# [Requests]
1. List every value that the NumPy sorting tutorial gives for the axis argument, including ones that appear only in comments.
2. Answer these from the NumPy sorting tutorial:
(a) What title is set on the plots in the plotting use cases?
(b) According to the tutorial, what does np.argsort return?
(c) What does the first in-place sorting example print on its "After" line?
3. Pick up the NumPy sorting tutorial after its last line and keep writing it.

# [Selection]

Sorting Arrays¶
Method sort¶
1. In-Place Sorting¶
The .sort() method sorts the array in place (modifies original).
import numpy as np
def main():
a = np.array([3, 1, 4, 1, 5, 9, 2, 6])
print(f"Before: {a}")
a.sort() # modifies a in place
print(f"After: {a}")
if __name__ == "__main__":
main()
Output:
Before: [3 1 4 1 5 9 2 6]
After: [1 1 2 3 4 5 6 9]
2. With axis Parameter¶
import numpy as np
def main():
a = np.array([[3, 1, 4],
[1, 5, 9]])
print("Original:")
print(a)
print()
# Sort along last axis (default)
b = a.copy()
b.sort() # same as b.sort(axis=-1)
print("sort() (along rows):")
print(b)
print()
# Sort along axis=0
c = a.copy()
c.sort(axis=0)
print("sort(axis=0) (along columns):")
print(c)
if __name__ == "__main__":
main()
3. Plotting Use Case¶
import numpy as np
import matplotlib.pyplot as plt
def main():
x = np.random.uniform(-1, 1, size=(100,))
x.sort() # in-place sort
y = x**2
fig, ax = plt.subplots()
ax.plot(x, y)
ax.set_title('Parabola (sorted x)')
plt.show()
if __name__ == "__main__":
main()
np.sort¶
1. Returns Sorted Copy¶
np.sort returns a new sorted array (original unchanged).
import numpy as np
def main():
a = np.array([3, 1, 4, 1, 5, 9, 2, 6])
b = np.sort(a) # returns new array
print(f"Original a: {a}")
print(f"Sorted b: {b}")
if __name__ == "__main__":
main()
Output:
Original a: [3 1 4 1 5 9 2 6]
Sorted b: [1 1 2 3 4 5 6 9]
2. With axis Parameter¶
import numpy as np
def main():
a = np.array([[3, 1, 4],
[1, 5, 9]])
print("Original:")
print(a)
print()
print("np.sort(a, axis=0):")
print(np.sort(a, axis=0))
print()
print("np.sort(a, axis=1):")
print(np.sort(a, axis=1))
print()
print("np.sort(a, axis=None) (flattened):")
print(np.sort(a, axis=None))
if __name__ == "__main__":
main()
3. Plotting Use Case¶
import numpy as np
import matplotlib.pyplot as plt
def main():
x = np.random.uniform(-1, 1, size=(100,))
x = np.sort(x) # returns sorted copy
y = x**2
fig, ax = plt.subplots()
ax.plot(x, y)
ax.set_title('Parabola (sorted x)')
plt.show()
if __name__ == "__main__":
main()
np.argsort¶
1. Returns Indices¶
np.argsort returns the indices that would sort the array.
import numpy as np
def main():
a = np.array([30, 10, 40, 20])
indices = np.argsort(a)
print(f"Original: {a}")
print(f"Indices: {indices}")
print(f"Sorted: {a[indices]}")
if __name__ == "__main__":
main()

# [Given information]
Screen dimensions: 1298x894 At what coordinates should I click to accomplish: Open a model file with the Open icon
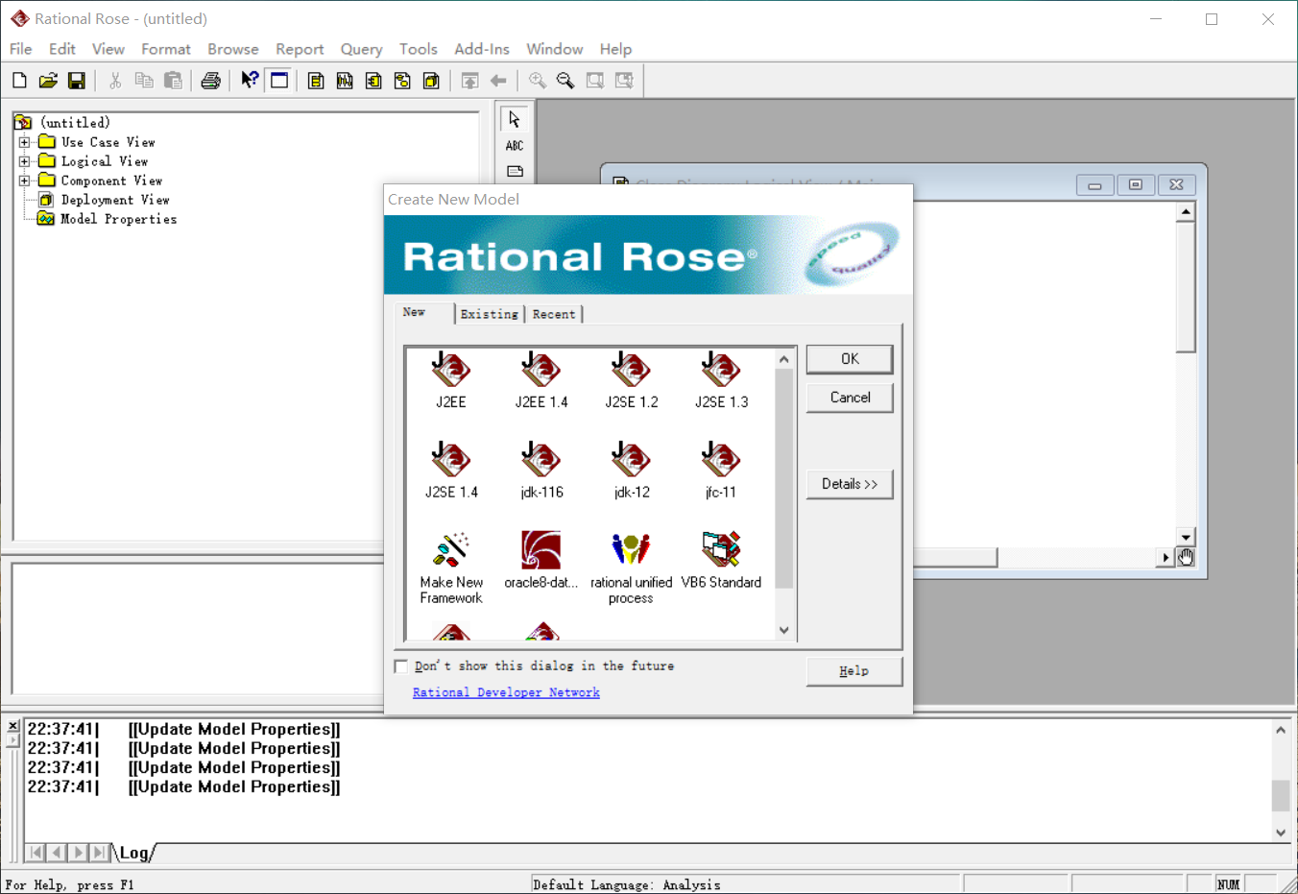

# [Answers]
1. -1, 0, 1, None

2.
(a) 'Parabola (sorted x)'
(b) The indices that would sort the array.
(c) After: [1 1 2 3 4 5 6 9]

3.
Output:
Original: [30 10 40 20]
Indices: [1 3 0 2]
Sorted: [10 20 30 40]
2. Sort Related Arrays¶
Sort one array and apply same ordering to another.
import numpy as np
def main():
names = np.array(['Alice', 'Bob', 'Carol', 'David'])
scores = np.array([85, 92, 78, 88])
# Sort by scores
order = np.argsort(scores)
sorted_names = names[order]
sorted_scores = scores[order]
print("Original:")
for n, s in zip(names, scores):
print(f" {n}: {s}")
print()
print("Sorted by score:")
for n, s in zip(sorted_names, sorted_scores):
print(f" {n}: {s}")
if __name__ == "__main__":
main()
3. Plotting Use Case¶
import numpy as np
import matplotlib.pyplot as plt
def main():
x = np.random.uniform(-1, 1, size=(50,))
y = x**2
# Sort x and reorder y accordingly
order = np.argsort(x)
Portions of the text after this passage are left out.